Petit exercice:
Mettez à jour le passage de l'extrait qui commence par les mots « Il était capable » et se termine par « ou Carlo Pisacane. » en remplaçant « repas de famille » par « dîner de famille », puis réécrivez ce passage en entier.

Il aura fallu attendre janvier 2025 pour que, soudainement, me vienne la curiosité de chercher une définition classique du terme « rebelle ».
Alors que je me confrontais à la classique angoisse de la feuille blanche, et aux souvenirs qui commençaient à s’effilocher, j’avais eu peur de louper un truc important.
Comme je ne crois toujours pas au fameux bilan de fin d'existence, comme je ne crois pas à l’imbécile religiosité qui te files des boutons en te parlant du bien et du mal, qui te ramènes la vie à un simple chantage évoquant, selon les cas, le paradis ou l’enfer, j’avais simplement, depuis longtemps, laissé les interrogations faire leur propre chemin, remonter du fond d’on ne sait où, pour venir éclater en surface, en éclaboussant parfois et en laissant des « salissures » qui, même à mon âge canonique, étaient encore lourdes à porter.
Il est des choses avec lesquelles tu dois vivre, bonnes ou mauvaises. L’âme, ce n’est pas comme une chaussure en daim, sur le dessus de laquelle tu peux effacer une tâche avec une gomme magique, qui te remet à neuf le matériau.
J’avais finalement souri en découvrant la première définition du terme rebelle, en me disant que celle-ci cela devait recouvrir le trait de caractère qui me caractérisait, aux dires de beaucoup.
REBELLE :
1. Qui ne reconnaît pas l'autorité légitime, se révolte contre elle. Troupes rebelles. Synonymes :
Dissident, insoumis, révolté
2. Rebelle à : réfractaire à (qqch.)….
J'étais les deux, et je m'en réjouissais...
Ecole, autorité, bonne manières, bonne mœurs, vérité vraie, puisqu’il existe aussi des « vérités fausses », suivant ceux qui donnent des leçons, bien faire, bien dire, bien penser, toutes ces notions faisaient pour moi partie d'un monde qui n'était pas le mien, d'un univers qui ne me concernait pas.
Mon brave père était anarchiste, un véritable révolté, élevé dans une famille Juive pratiquante.
Il était capable en quelques mots, en une ou deux formules lapidaires, de te dézinguer la société et ses conventions idiotes, ses interdictions de péter à table, en plein repas de famille, ses stupides obligations, ses circonvolutions verbales imposées, dans le beau monde, pour dire simplement que « untel est un con, une telle une salope, tel autre, encore, un plouc ou bien une véritable ordure.
Quand une situation rencontrée lui était déplaisante, il concentrait toute sa réprobation en quelques mots, alors qu’il n’avait sans doute jamais lu ni Proudhon, ni Bakounine, ou Carlo Pisacane.
Il n’avait probablement même, jamais réfléchi à la manipulation des explosifs ou élaboré de formule chimique permettant de faire, brutalement, table rase d’une société qu’il voyait comme
« bourgeoisement étriquée ».

Données fournies:
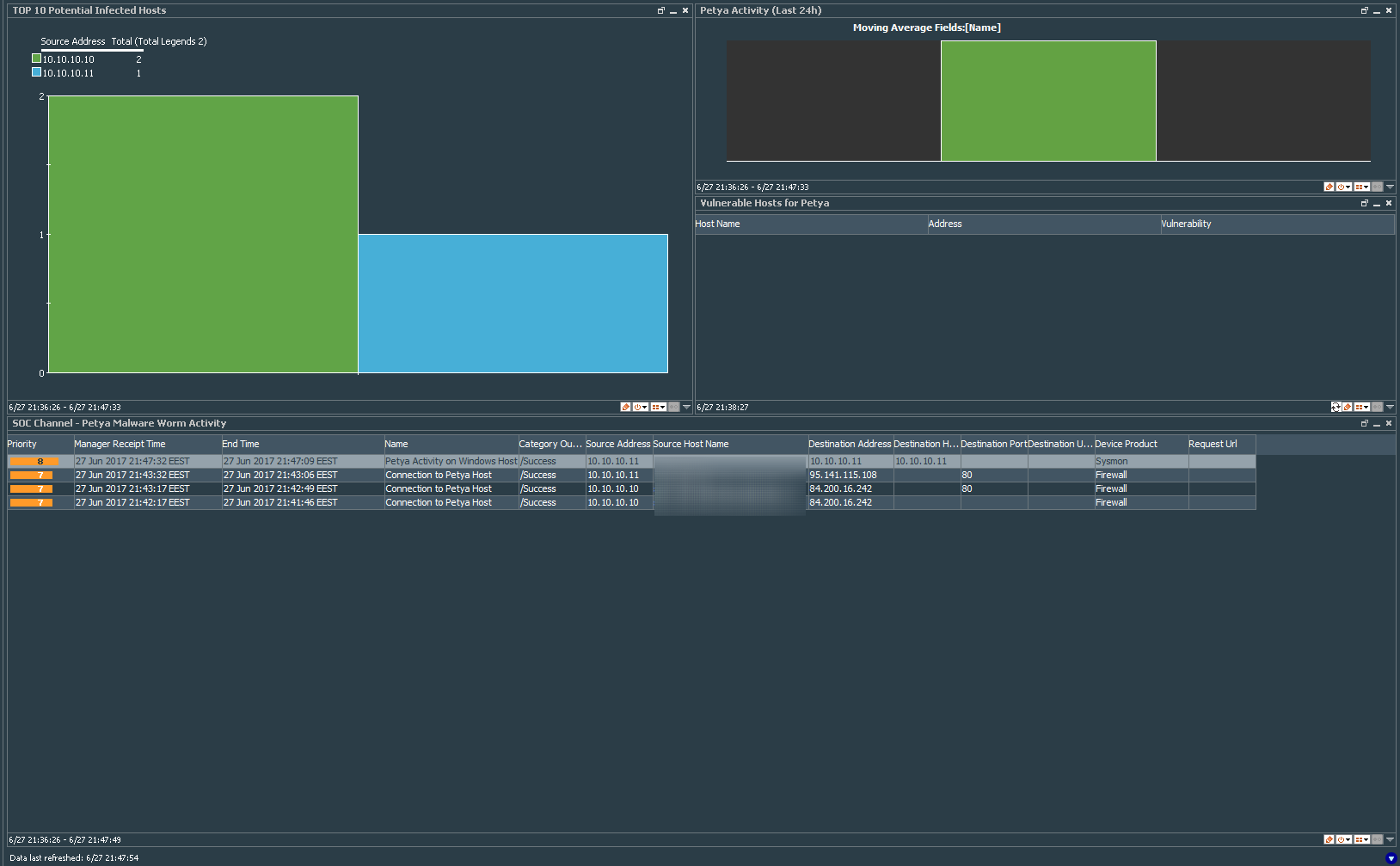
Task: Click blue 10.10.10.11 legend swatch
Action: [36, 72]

* * *

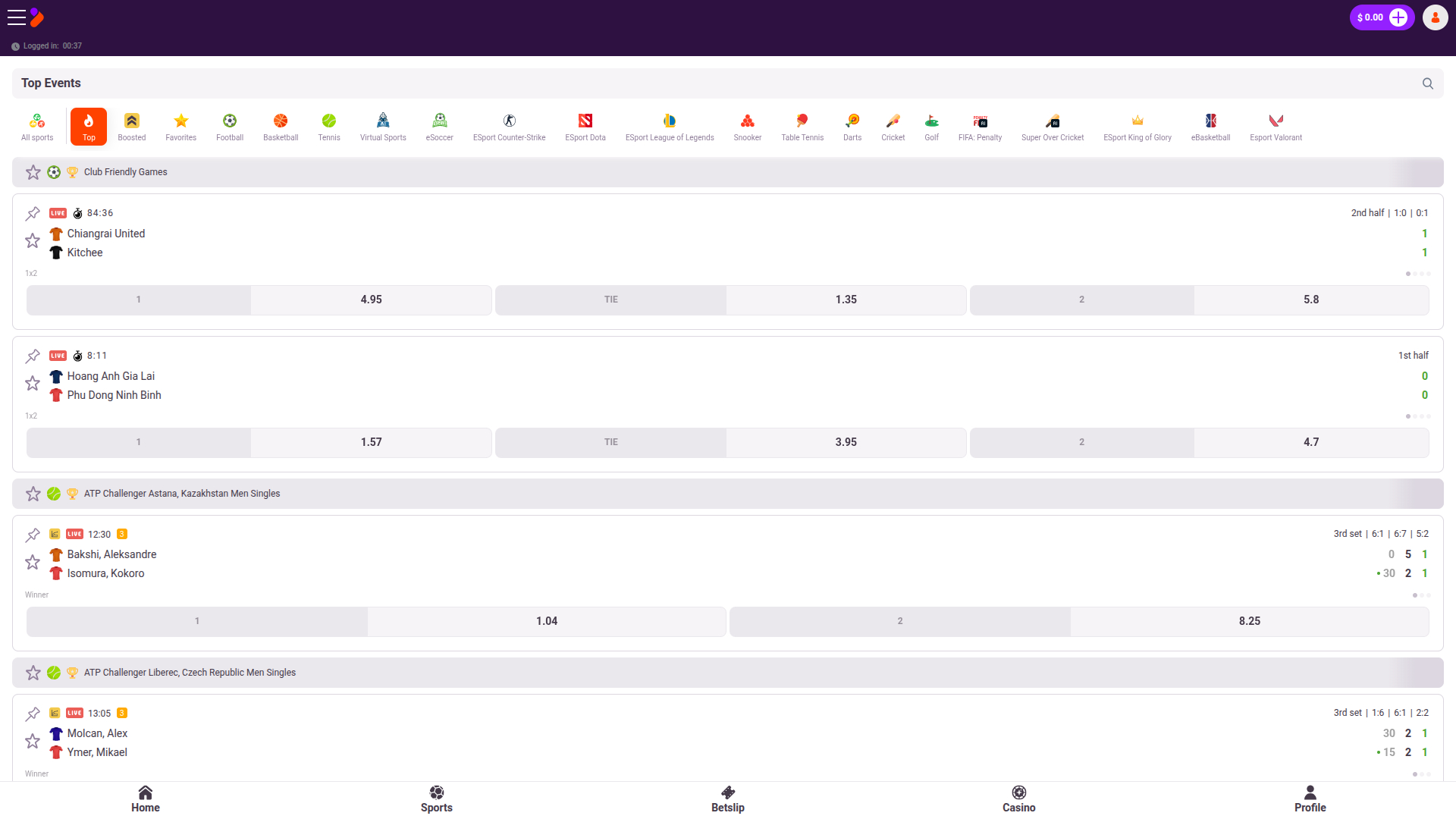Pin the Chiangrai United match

Réponse:
Il était capable en quelques mots, en une ou deux formules lapidaires, de te dézinguer la société et ses conventions idiotes, ses interdictions de péter à table, en plein dîner de famille, ses stupides obligations, ses circonvolutions verbales imposées, dans le beau monde, pour dire simplement que « untel est un con, une telle une salope, tel autre, encore, un plouc ou bien une véritable ordure.
Quand une situation rencontrée lui était déplaisante, il concentrait toute sa réprobation en quelques mots, alors qu’il n’avait sans doute jamais lu ni Proudhon, ni Bakounine, ou Carlo Pisacane.